There are two types of macular degeneration: dry and wet.

In order to understand the differences, we must first understand what they have in common. The macula is the center of the retina and made up of densely packed light-sensitive cells called rods and cones. These cells, particularly the cones, are essential for central vision. The choroid is the underlying layer of blood vessels that nourish the rods and cones of the retina.

A layer of tissue forming the outermost surface of the retina is called the retinal pigment epithelium (RPE), which is a critical passageway for nutrients from the choroid to the retina. The RPE also helps remove waste products from the retina to the choroid. As one ages, the RPE may deteriorate and thin, a process known as atrophy, which sets off a chain of events.

The nutritional and waste-removing cycles between the retina and the choroid are interrupted and waste products begin to form. Lacking nutrients, the light-sensitive cells of the macula become damaged and can no longer send normal signals through the optic nerve to the brain. This causes the vision to blur and is often the first symptom of macular degeneration.

Macular degeneration usually develops gradually and painlessly; and the signs and symptoms may vary, depending on the type. In either form, vision may falter in one eye while the other remains fine for years, causing no noticeable change as the good eye will compensate for the weaker one. It is generally when the condition develops in both eyes that vision and lifestyle are altered.
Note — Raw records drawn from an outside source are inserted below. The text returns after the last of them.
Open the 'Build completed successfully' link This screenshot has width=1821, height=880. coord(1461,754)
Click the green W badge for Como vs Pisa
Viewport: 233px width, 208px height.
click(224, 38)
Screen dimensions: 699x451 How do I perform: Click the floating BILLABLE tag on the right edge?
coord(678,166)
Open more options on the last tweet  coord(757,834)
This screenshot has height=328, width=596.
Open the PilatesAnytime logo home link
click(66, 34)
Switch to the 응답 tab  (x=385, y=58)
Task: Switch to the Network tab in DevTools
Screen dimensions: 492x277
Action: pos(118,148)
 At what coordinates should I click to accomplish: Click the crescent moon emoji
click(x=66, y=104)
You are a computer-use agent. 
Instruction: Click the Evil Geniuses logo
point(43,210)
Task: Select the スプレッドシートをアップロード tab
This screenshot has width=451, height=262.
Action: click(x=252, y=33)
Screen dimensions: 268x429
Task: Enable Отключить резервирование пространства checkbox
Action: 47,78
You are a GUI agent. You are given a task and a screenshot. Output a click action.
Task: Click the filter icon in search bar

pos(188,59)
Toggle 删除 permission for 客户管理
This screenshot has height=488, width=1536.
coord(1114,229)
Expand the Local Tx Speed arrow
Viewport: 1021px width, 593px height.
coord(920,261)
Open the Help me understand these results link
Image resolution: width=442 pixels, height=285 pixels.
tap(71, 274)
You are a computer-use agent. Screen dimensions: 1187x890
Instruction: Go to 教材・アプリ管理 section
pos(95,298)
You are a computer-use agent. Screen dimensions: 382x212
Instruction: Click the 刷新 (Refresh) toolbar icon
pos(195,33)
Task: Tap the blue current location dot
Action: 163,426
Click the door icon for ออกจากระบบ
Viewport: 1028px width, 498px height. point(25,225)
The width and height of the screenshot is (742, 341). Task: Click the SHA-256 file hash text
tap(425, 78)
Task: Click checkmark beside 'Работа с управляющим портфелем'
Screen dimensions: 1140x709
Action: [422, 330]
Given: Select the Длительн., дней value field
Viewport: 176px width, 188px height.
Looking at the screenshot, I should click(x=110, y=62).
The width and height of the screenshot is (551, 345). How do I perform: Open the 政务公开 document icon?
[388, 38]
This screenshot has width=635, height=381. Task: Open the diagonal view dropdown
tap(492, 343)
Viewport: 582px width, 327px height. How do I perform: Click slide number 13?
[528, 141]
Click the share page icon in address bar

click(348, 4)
A growing body of evidence suggests that diet can indeed protect eyesight. Results published in 2001 from an Age-Related Eye Disease Study showed the impact of dietary supplements on people at high risk of developing the advanced stages of macular degeneration.

Risk reduction came from a high-dose combination of vitamin A (beta carotene), vitamins C and E, as well as zinc and copper. Although this regimine did not show any significance in those with macular degeneration or in the development of cataracts, it did show that nutritional supplements do impact vision as a whole.

Dry macular degeneration (DMD)is the most common form. In fact, age-related macular degeneration (ARMD) always starts out as the dry form. Dry ARMD may initially affect only one eye; but, in most cases, both eyes will eventually become involved. DMD occurs when the retinal pigment epithelium cells begin to thin.

The normally uniform reddish colour of the macula takes on a mottled appearance. Drusen, which looks like yellow dots, appears under the retina. In spite of these developments, there may be little or no change in vision in the beginning. As the drusen and mottle pigmentation continue to develop, vision may deteriorate quicker.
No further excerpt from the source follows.